ROCK LAMBS SCREAM 'GIMME SHELTER!'

The dams are all full and the creeks brimming at Yangarra: we've had twice the rain we'd got by this time last year ... I let the yard grass get ahead of my push mower and then it rained and I couldn't get into it wet so I let the vineyard sheep in ... within 24 hours they'd eaten my parsley and rosemary and trashed the Agapanthus whilst weeding it carefully ... it's a good education to observe which grasses they eat first: they're very fussy ... another few days and it'll be as smooth as the vineyard and I promise never to let it get out of control ever again ... unless the lambs look like they need the seasoning of their choice ...

It's a brilliant feeling to appreciate how much of the old Monsanto Roundup regime has in recent years been replaced by the meat, wool and entertaining lambs culture  ... roundup is now a thing you do with the sheep when the vines begin to shoot in the spring, and the weeds have been turned into neat little pellets of fertilizer ... all photos Philip White

That's a wee corner of the Ironheart Vineyard, above, featuring the Screw-Jo Ferru-Jometer, which at six whole twists of extrusion indicates the great pressure thrusting through the ironstone from below ... that's nearly 164 kg of solid drop-forged AISI 4140 chromium-molybdenum alloy steel [joke only] ... 

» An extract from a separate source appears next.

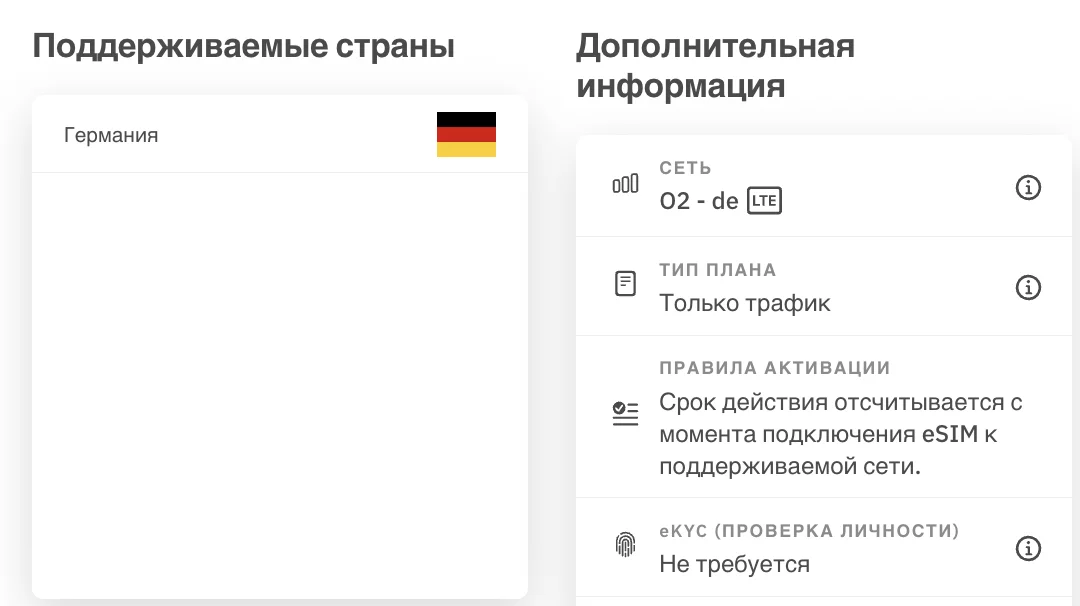Open the info icon for eKYC row
This screenshot has height=606, width=1080.
click(1028, 548)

The ironstone below Casa Blanca is not so much boulders, gibbers or even grapeshot, but more along the lines of tennis-court-sized slabs of red terrazzo waiting to be cut and polished ... the vines grow in scant wind-blown sand and a little clay on the top of this stone ... zoom into this dry summertime shot and you'll see ... the alluvial gravel trapped now in the stone adds some mince steak dapple to the chocolate ... Dot painting? Sky map? Horse coat? ... Some boffins think I'm nuts for daring to suggest this could possibly influence flavour ... you try bouncin your roots off that without it influencing your flavour!!!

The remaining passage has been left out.